Feb 6, 2025, 6:03:05 AMFeb 6

to Keras-users

I'm trying to create a stateful LSTM model with Keras using PyTorch as the backend. However, I always get the same error, whether I run it on my own local environment or when I run it on Colab.

The problem seems to be specific to how PyTorch handles the back propagation during training. I will provide full details below.
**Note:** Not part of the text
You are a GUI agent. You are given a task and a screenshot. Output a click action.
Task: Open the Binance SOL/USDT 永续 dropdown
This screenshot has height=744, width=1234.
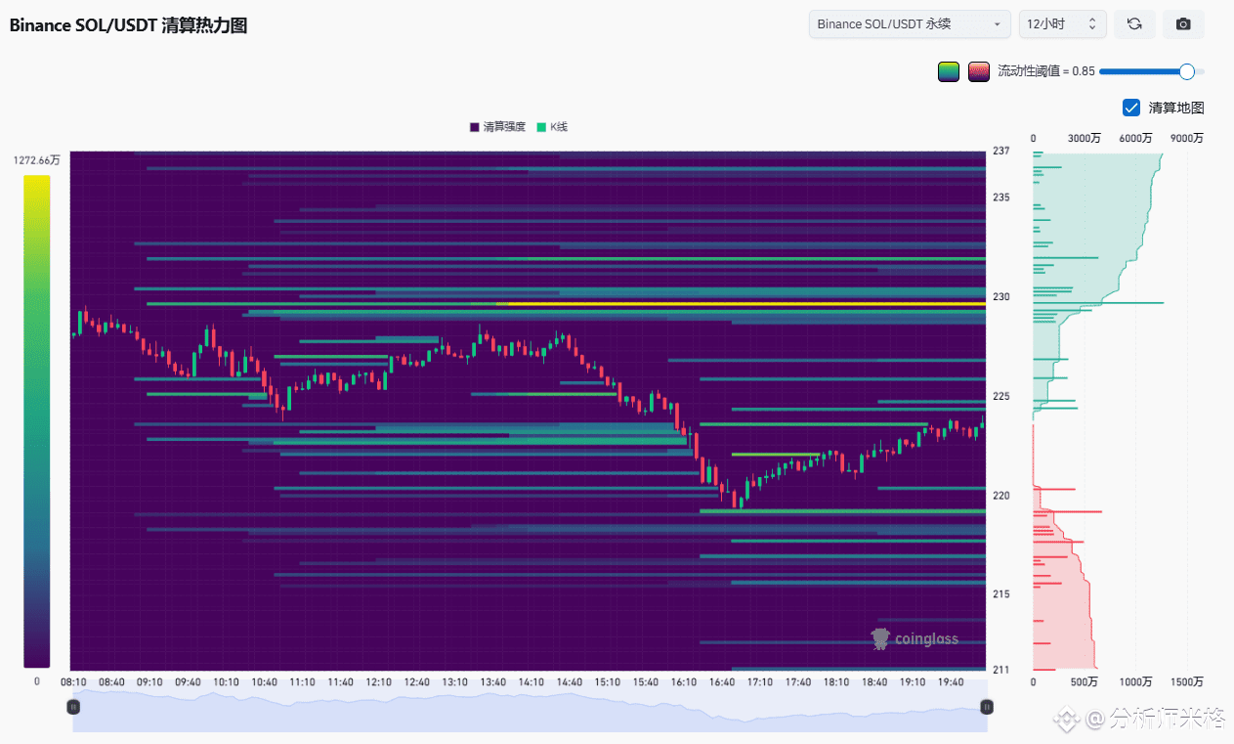[910, 24]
When I change the keras backend to Tensorflow I do not get this inplace modification error of the tensors. I also ran it with jax as backend and the code also runs without any errors. The problem is only when using torch as the backend.

Sample code:

import numpy as np
import os
os.environ["KERAS_BACKEND"] = "torch"
import keras

# Sample dataset generator for demonstration
def generate_time_series_data(batch_size, time_steps, num_features):
while True:
x = np.random.rand(batch_size, time_steps, num_features)
y = np.sum(x, axis=2) # Just an example: target is the sum of features along the time step
yield x, y

# Parameters
batch_size = 32 # Number of sequences per batch
time_steps = 10 # Length of each sequence
num_features = 3 # Number of features per time step
epochs = 10 # Number of epochs

# Build the LSTM model
model = keras.Sequential()
model.add(keras.Input(shape=(time_steps, num_features), batch_size=batch_size))
lstm_layer = keras.layers.LSTM(50,
stateful=True,
return_sequences=False) # return_sequences can be True if another LSTM is added
model.add(lstm_layer)
model.add(keras.layers.Dense(1, activation='linear')) # For scalar output

# Compile the model with optimizer and loss function
model.compile(optimizer=keras.optimizers.Adam(learning_rate=0.001), loss='mse', metrics=['mae'])

# Print model summary
model.summary()

# Generate dummy training data
train_generator = generate_time_series_data(batch_size, time_steps, num_features)
steps_per_epoch = 100 # Number of batches per epoch

# Train the model with stateful data
for epoch in range(epochs):
print(f"Epoch {epoch + 1}/{epochs}")
model.fit(train_generator, steps_per_epoch=steps_per_epoch, epochs=1, verbose=1, shuffle=False)
# Reset states after each epoch
lstm_layer.reset_states()

Error when torch is used as backend:

Epoch 1/10

--------------------------------------------------------------------------- RuntimeError Traceback (most recent call last) <ipython-input-4-5784a5208977> in <cell line: 0>() 3 for epoch in range(epochs): 4 print(f"Epoch {epoch + 1}/{epochs}") ----> 5 model.fit(train_generator, steps_per_epoch=steps_per_epoch, epochs=1, verbose=1, shuffle=False) 6 # Reset states after each epoch 7 lstm_layer.reset_states()

3 frames

/usr/local/lib/python3.11/dist-packages/torch/autograd/graph.py in _engine_run_backward(t_outputs, *args, **kwargs) 827 ) # Calls into the C++ engine to run the backward pass 828 finally: --> 829 if attach_logging_hooks: 830 unregister_hooks() # type: ignore[possibly-undefined] RuntimeError: one of the variables needed for gradient computation has been modified by an inplace operation: [torch.FloatTensor [32, 50]] is at version 1; expected version 0 instead. Hint: enable anomaly detection to find the operation that failed to compute its gradient, with torch.autograd.set_detect_anomaly(True).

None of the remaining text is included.